-- start of Extracted text --
# Chicken!!



## paddleparra (Apr 23, 2008)

Ok have been getting a little miffed at my lack of luck or skill with the SP's, getting the HB lures to work is a pain in the but and the smell of defrosted / mushy pillies just doesnt cut it with the GF when i get home so I listened to the old fellas and can pesonally vouch for. . . . . . raw chicken! in one session i used nuclear chook, minnows and snapbacks, 12 pillies, bacon rinds and then the chicken.
I managed to land brim, squire, snapper a couple of smaller things that i cant identify yet and all within a space of 30 minutes (500m off the beach at Moffat). Can anyone suggest any other sound baits to try inshore on sunshine coast.


----------



## Guest (Jun 25, 2008)

I'd suggest to keep persisting with the lures. Sooner or later you'll crack the code so to speak and when you do, the rewards will make the effort worthwhile. You're right though - chicken does work for many species, but I don't think you'll have a lot of luck with pelagics. Besides, lure fishing is just more fun (in my opinion, anyhoo).


----------



## paddleparra (Apr 23, 2008)

I hear ya mate re persistance, but I am still new enough to the game that going home with a dry net really puts a downr on the event (especially as I travel 100k's+ to get to the water (admittedly there are closer waters but working and having a couple of yakking mates on the coast give you that little bit of confidence when venturing out!).

am keen to get advice on 'the correct action' when using nuclear chicken and how it 'actually' dffers from using say minnow or shrimp!


----------



## Guest (Jun 25, 2008)
-- end of Extracted text --
### [Exercise task A]
Reproduce the passage of the fishing thread that begins at the words "# Chicken!!" and ends after the words "on sunshine coast.".
### [Exercise task B]
Answer these questions using the fishing thread:
(i) How far off the beach at Moffat was paddleparra when the fish were landed?
(ii) Within what span of time were those fish caught?
(iii) For which kind of fish does the Guest doubt that chicken will bring much luck?
-- start of Data section --
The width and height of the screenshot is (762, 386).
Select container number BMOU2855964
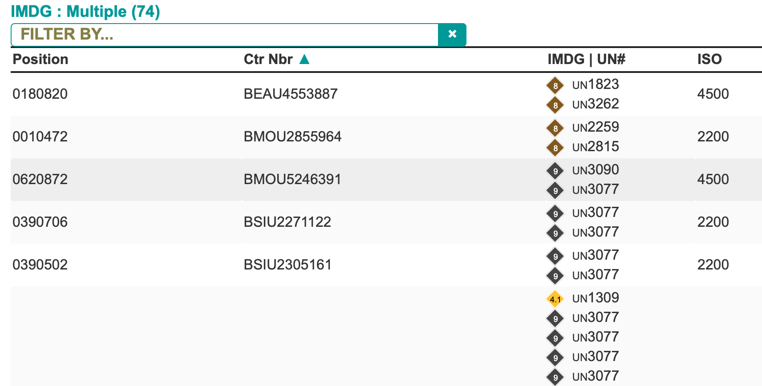(x=292, y=137)
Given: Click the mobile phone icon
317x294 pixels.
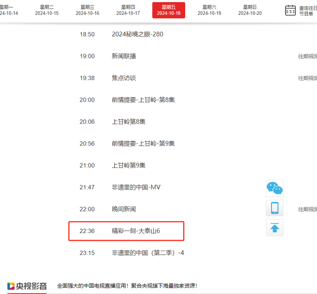Looking at the screenshot, I should (x=274, y=208).
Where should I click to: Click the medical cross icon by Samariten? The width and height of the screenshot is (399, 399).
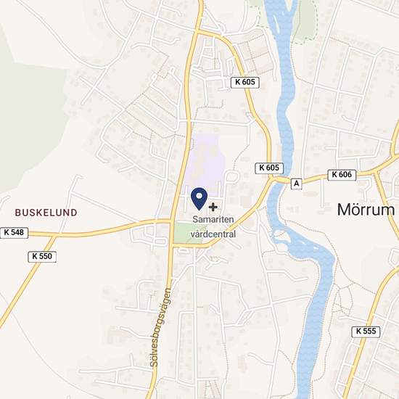(213, 207)
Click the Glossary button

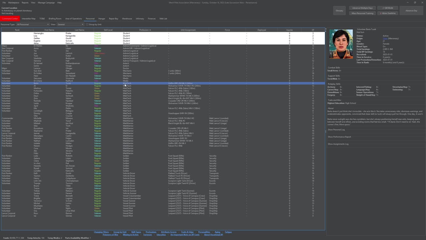[x=339, y=11]
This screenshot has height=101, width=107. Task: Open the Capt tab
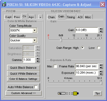click(8, 17)
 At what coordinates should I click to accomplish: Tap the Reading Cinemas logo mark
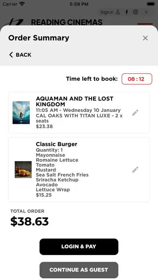[x=14, y=22]
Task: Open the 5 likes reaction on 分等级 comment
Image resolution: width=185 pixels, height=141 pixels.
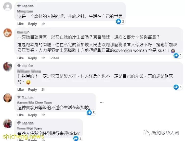Action: [91, 113]
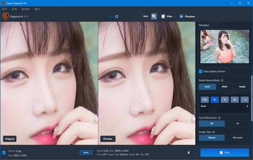
Task: Click the Preview eye icon
Action: pos(181,16)
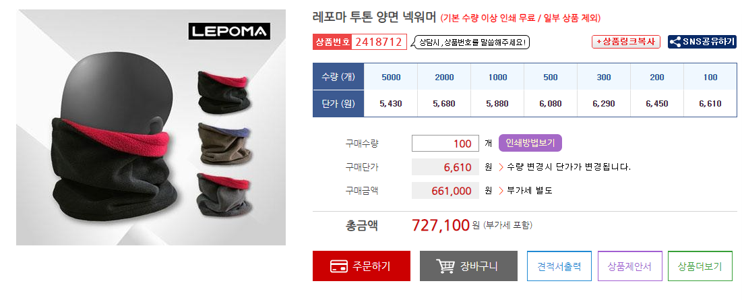Click the LEPOMA brand logo

coord(230,31)
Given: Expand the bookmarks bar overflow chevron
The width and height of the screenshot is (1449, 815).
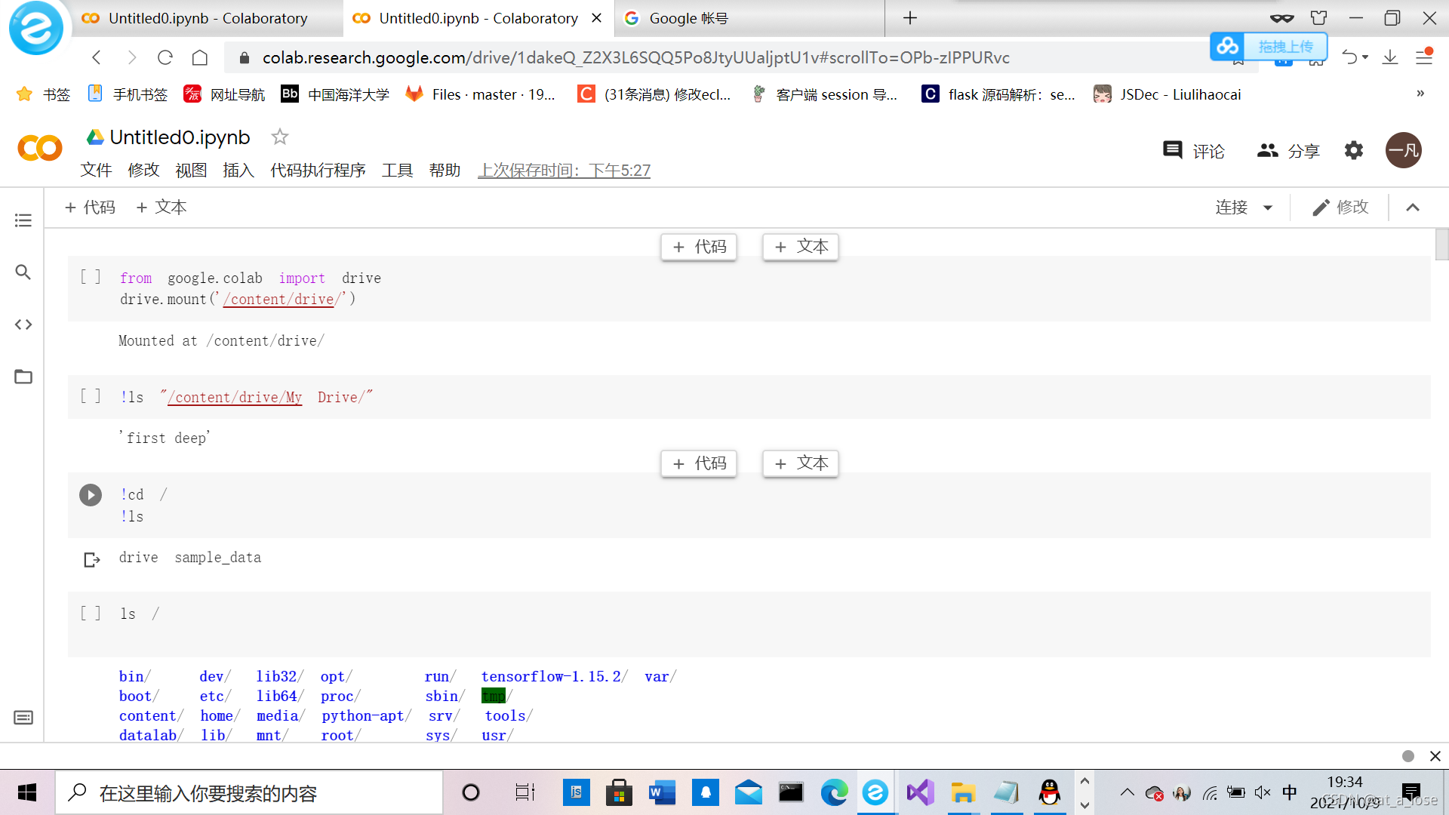Looking at the screenshot, I should (1420, 94).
-- end of Data section --
### [Correct answer A]
# Chicken!!



## paddleparra (Apr 23, 2008)

Ok have been getting a little miffed at my lack of luck or skill with the SP's, getting the HB lures to work is a pain in the but and the smell of defrosted / mushy pillies just doesnt cut it with the GF when i get home so I listened to the old fellas and can pesonally vouch for. . . . . . raw chicken! in one session i used nuclear chook, minnows and snapbacks, 12 pillies, bacon rinds and then the chicken.
I managed to land brim, squire, snapper a couple of smaller things that i cant identify yet and all within a space of 30 minutes (500m off the beach at Moffat). Can anyone suggest any other sound baits to try inshore on sunshine coast.

### [Correct answer B]
(i) 500m
(ii) 30 minutes
(iii) Pelagics